Ransomware doesn’t just affect desktop machines or laptops; it also targets mobile phones. Last week news broke of a piece of ransomware in the wild masquerading as a porn app. The so-called Porn Droid app targets Android users and allows attackers to lock the phone and change its PIN number while demanding a $500 ransom from victims to regain access.
Earlier this year, the FBI issued an alert warning that all types of ransomware are on the rise. Individuals, businesses, government agencies, academic institutions, and even law enforcement agents have all been victims. The malware can infect you via a malicious email or website, or attackers can deliver it straight to your computer if they’ve already infected it with a backdoor through which they can enter.
Just how lucrative is ransomware? Very. Out of 5,700 computers infected with the malware in a single day, about three percent of victims appeared to shell out for the ransom. And this was based on data from just one command server and two Bitcoin addresses; the attackers were likely using multiple servers and Bitcoin addresses for their operation. (here) But forking over funds to pay the ransom doesn’t guarantee attackers will be true to their word and victims will be able to access their data again. In many cases, Symantec notes, this doesn’t occur.

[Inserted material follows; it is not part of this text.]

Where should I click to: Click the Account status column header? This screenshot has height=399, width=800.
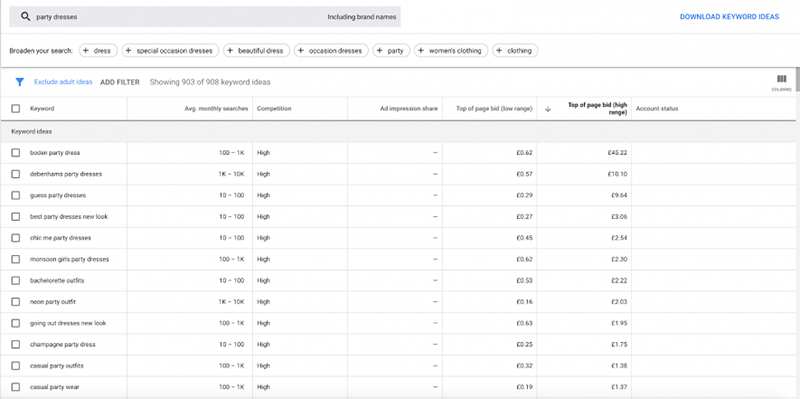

Ransomware has come a long way since it first showed up in Russia and other parts of Eastern Europe between 2005 and 2009. Bitcoin has become the most popular method for demanding ransom because it helps anonymize the transactions to prevent extortionists from being tracked.
Hospitals are a choice target for cyber criminals who use email “phishing” and other methods to insert ransomware into a computer system. The virus holds the system hostage until the victim pays up.

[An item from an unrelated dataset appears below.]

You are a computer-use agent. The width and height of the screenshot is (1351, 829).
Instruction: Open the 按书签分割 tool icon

Hospitals are the perfect mark for this kind of extortion because they provide critical care and rely on up-to-date information from patient records, without quick access to drug histories, surgery directives and other information, patient care can get delayed or halted, which makes hospitals more likely to pay a ransom rather than risk delays that could result in death and lawsuits.”
But the potential targets include everyone who participates in the digital economy, as well as the federal government.
“After infiltrating a person’s computer,” the senators noted, “the virus encrypts a user’s files until a ransom is paid, usually in the form of Bitcoin or other difficult-to-track crypto currency. Infected users face the difficult choice of paying the ransom or losing their files forever.”